The mean winpercents in all four combinations of chocolate and peanutyalmondy are shown below. From this information, determine the values of the model coefficients.

candy %>%
    dplyr::group_by(chocolate, peanutyalmondy) %>%
    summarize(mean_winpercent = mean(winpercent))

## `summarise()` has grouped output by 'chocolate'. You can override using the `.groups` argument.

## # A tibble: 4 x 3
## # Groups:   chocolate [2]
##   chocolate peanutyalmondy mean_winpercent
##   <lgl>     <lgl>                    <dbl>
## 1 FALSE     FALSE                     42.5
## 2 FALSE     TRUE                      34.9
## 3 TRUE      FALSE                     57.3
## 4 TRUE      TRUE                      68.5

Now interpret $\beta_0$ , $\beta_2$ , $\beta_0+\beta_1$ , and $\beta_2+\beta_3$ in a contextually meaningful way. Is nuttiness (peanutyalmondy) “better” in chocolate candies or in non-chocolate candies?

Exercise 5: Two quantitative variables can interact as well. In a model of Price, the Mileage and Age of a used car interact: the relationship between mileage and price differs depending upon the age of the car. Below, the yellow lines represent the relationship between price and mileage for 1 year old, 5 year old, and 10 year old used cars.

Based on this plot, what do you anticipate about the signs of the coefficients in the interaction model? (Don’t look ahead to the output below yet.)

$E[\hbox{Price}] = \beta_0 + \beta_1 \hbox{Age} + \beta_2 \hbox{Mileage} + \beta_3 \hbox{Age}\times\hbox{Mileage}$

Based on the model output below, write the model formulas relating Price to Mileage for cars that are 0 years (new), 5 years, and 12 years old.

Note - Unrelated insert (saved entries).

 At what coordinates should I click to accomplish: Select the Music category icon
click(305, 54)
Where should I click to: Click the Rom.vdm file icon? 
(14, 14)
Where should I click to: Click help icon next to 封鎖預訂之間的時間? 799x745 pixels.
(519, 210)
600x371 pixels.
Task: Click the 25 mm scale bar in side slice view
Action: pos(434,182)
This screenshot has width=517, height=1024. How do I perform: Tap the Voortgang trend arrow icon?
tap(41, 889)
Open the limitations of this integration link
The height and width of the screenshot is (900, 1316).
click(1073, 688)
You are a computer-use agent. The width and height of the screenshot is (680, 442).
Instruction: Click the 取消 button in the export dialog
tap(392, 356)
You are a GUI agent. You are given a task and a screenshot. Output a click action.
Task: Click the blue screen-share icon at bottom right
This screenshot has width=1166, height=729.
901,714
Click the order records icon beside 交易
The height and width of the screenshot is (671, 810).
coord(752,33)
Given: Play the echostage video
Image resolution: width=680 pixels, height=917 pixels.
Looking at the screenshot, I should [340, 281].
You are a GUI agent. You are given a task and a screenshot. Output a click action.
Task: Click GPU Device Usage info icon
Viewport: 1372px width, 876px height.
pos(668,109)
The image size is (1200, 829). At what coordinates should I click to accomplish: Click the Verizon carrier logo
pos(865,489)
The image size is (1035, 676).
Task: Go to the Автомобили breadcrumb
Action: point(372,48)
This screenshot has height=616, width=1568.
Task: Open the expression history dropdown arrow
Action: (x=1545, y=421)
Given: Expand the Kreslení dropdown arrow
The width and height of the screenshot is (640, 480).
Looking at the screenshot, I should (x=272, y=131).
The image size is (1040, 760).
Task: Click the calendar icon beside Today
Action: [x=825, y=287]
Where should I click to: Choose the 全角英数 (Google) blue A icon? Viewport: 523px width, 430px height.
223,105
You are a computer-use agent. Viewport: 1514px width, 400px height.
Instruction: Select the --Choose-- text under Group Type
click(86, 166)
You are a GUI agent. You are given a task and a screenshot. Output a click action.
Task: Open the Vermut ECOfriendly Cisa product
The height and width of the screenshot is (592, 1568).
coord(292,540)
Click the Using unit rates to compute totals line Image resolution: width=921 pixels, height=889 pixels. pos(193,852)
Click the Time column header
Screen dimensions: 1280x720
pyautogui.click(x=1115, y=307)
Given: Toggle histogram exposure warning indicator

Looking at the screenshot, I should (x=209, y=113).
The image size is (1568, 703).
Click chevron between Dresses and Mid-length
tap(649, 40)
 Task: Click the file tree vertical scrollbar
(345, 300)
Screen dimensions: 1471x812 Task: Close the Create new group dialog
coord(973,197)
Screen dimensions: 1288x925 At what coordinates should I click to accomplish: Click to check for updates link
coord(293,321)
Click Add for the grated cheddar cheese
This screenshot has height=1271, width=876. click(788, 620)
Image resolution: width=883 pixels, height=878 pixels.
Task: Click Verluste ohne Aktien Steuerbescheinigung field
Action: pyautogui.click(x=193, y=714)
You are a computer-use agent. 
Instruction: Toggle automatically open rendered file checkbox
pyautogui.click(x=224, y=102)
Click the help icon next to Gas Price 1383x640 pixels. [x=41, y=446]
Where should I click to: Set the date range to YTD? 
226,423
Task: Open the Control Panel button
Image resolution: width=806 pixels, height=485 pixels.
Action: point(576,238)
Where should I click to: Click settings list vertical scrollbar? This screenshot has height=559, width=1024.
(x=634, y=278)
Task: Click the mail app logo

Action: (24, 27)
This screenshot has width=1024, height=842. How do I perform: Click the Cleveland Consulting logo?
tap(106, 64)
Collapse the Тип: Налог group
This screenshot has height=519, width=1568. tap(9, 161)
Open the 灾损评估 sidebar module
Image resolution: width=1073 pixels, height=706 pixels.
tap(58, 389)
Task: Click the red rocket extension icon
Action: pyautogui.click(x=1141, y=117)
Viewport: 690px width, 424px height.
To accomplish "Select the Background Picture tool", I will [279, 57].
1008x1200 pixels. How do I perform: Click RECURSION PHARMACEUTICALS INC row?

fords <- read_csv("https://www.dropbox.com/s/wmb6ktyaw5c5jwf/Fords.csv?dl=1")
fords_mod <- lm(Price ~ Age*Mileage, data = fords)
summary(fords_mod)

## 
## Call:
## lm(formula = Price ~ Age * Mileage, data = fords)
## 
## Residuals:
##     Min      1Q  Median      3Q     Max 
## -6950.1 -1254.4   -35.5  1124.6  7355.2 
## 
## Coefficients:
##               Estimate Std. Error t value Pr(>|t|)    
## (Intercept)  1.932e+04  2.256e+02   85.65   <2e-16 ***
## Age         -1.523e+03  6.042e+01  -25.21   <2e-16 ***
## Mileage     -1.349e-01  4.835e-03  -27.91   <2e-16 ***
## Age:Mileage  1.320e-02  6.488e-04   20.34   <2e-16 ***
## ---
## Signif. codes:  0 '***' 0.001 '**' 0.01 '*' 0.05 '.' 0.1 ' ' 1
## 
## Residual standard error: 1899 on 606 degrees of freedom
##   (25 observations deleted due to missingness)
## Multiple R-squared:  0.8342, Adjusted R-squared:  0.8334 
## F-statistic:  1016 on 3 and 606 DF,  p-value: < 2.2e-16

Given (b), what does the interaction coefficient help us learn about the relationship between Price and Mileage?
Extra (not required but good practice): Interpret each of the coefficients in the above model.

Interlude: Take a moment to think about the theme of these interaction exercises. In all of them, we have used interaction terms to describe how the relationship between a variable and the response is modified by the value of another variable. For this reason, interaction is also called effect modification.

Diamond clarity and color modify the effect of size on price. Note that effect modification/interaction is symmetric, so we can also say that diamond size modifies the effect of clarity and color on price. However, usually with interaction between a quantitative and a categorical variable, we describe it in the first way.
Chocolatiness modifies the effect of nuttiness on candy popularity. Symmetrically, nuttiness modifies the effect of chocolatiness on candy popularity.
Car age modifies the effect of mileage on price. Symmetrically, mileage modifies the effect of care age on its price.

Exercise 6: Confounding and interaction are not the same idea.

Draw or describe how the situation below could arise:
- carat does confound the relationship between clarity and price.
- There is no interaction between carat and clarity.
Draw or describe how the situation below could arise:
- carat does not confound the relationship between clarity and price.
- There is interaction between carat and clarity.